> [Brano citato]
Video Guarda In Faccia La Legalità in ricordo di Melania Basso

La Sacra Corona Unita e’ certamente la più sottovalutata delle organizzazioni, la quarta mafia, velocemente liquidata. Conflitti interni ce ne sono stati molti, al punto che si sono strutturate in modo distinto la Sacra Corona Libera e la Nuova Sacra Corona Unita, di cui parla il pentito Tafuro. Ma in fondo sono solo nuove sigle. Descrivono la stessa organizzazione con prassi diverse.

Uno dei terreni di scontro e’ rappresentato dai capitali derivanti dal contrabbando. Quando e’ finito il mercato delle “bionde” e’ finita anche la caccia alle ricchezze che avevano prodotto. O quasi. Quando l’antimafia pugliese inizia a mettere le mani sui capitali illegali accumulati dal contrabbando, iniziano le tensioni nelle terre della Sacra. In più la vecchia guardia sacrista, che ha messo soldi ovunque (supermercati, autofficine, bingo, punti di scommesse, imprese edili, rimessaggi, autotrasporti, pompe di benzina, imprese di rifiuti), si scontra con la borghesia pugliese nata dal contrabbando.

Di terrorismo mafioso non c’era traccia in Puglia nell’ultimo decennio. A ben vedere ci sono episodi, però, assai inquietanti. A San Pietro Vernotico, nel Brindisino, c’era un gruppo chiamato dai media locali “i nipotini di Riina” proprio perché usavano una violenza sempre esagerata, ispirata appunto al boss di Corleone. Nel Brindisino gli esponenti di questo gruppo, arrestato due anni fa, hanno assunto le pose della strategia cortonese diventando nel tempo sempre più pericolosi. Arroganti, violenti, senza freni: li descrive così anche Mara Chiarelli in Sacra Corona Unita. I camaleonti della criminalità italiana (Report). Usano metodi violenti, simbolici come teste di coniglio mozzate, “se ci arrestano tutti insieme stiamo, che cazzo ce ne fottiamo… la galera serve, ti fa diventare molto più potente… quando stai là dentro capisci tante cose”,  dissero in una intercettazione.

Una scheggia impazzita nel Salento si è già vista una volta, tanti anni fa e da queste parti non lo ha dimenticato nessuno. Alla luce della sanguinaria violenza della Sacra Corona Unita nessuno tra investigatori e inquirenti esclude dunque che, 20 anni dopo la prima, un’altra scheggia impazzita della mala sia responsabile dell’attentato nella scuola di Brindisi per faide personali o di clan.

I dubbi sono tanti, tantissimi. Le parole delle madri di Beslan in queste ore fanno venire la pelle d’oca. Ci ricordano come un Paese che permette che le proprie scuole non siano al sicuro, che i propri bambini diventino bersagli, è un Paese che si sta smarrendo.

(Voci del dataset)
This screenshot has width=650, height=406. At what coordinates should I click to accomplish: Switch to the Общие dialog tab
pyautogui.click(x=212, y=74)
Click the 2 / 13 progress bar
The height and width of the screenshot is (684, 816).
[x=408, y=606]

> [Il tuo compito]
Riscrivi la parte del brano sulla Sacra Corona Unita che parte dalle parole "Una scheggia impazzita" e si ferma dopo "si sta smarrendo.", sostituendo "scheggia impazzita" con "mina vagante".

> [Risposta]
Una mina vagante nel Salento si è già vista una volta, tanti anni fa e da queste parti non lo ha dimenticato nessuno. Alla luce della sanguinaria violenza della Sacra Corona Unita nessuno tra investigatori e inquirenti esclude dunque che, 20 anni dopo la prima, un’altra mina vagante della mala sia responsabile dell’attentato nella scuola di Brindisi per faide personali o di clan.

I dubbi sono tanti, tantissimi. Le parole delle madri di Beslan in queste ore fanno venire la pelle d’oca. Ci ricordano come un Paese che permette che le proprie scuole non siano al sicuro, che i propri bambini diventino bersagli, è un Paese che si sta smarrendo.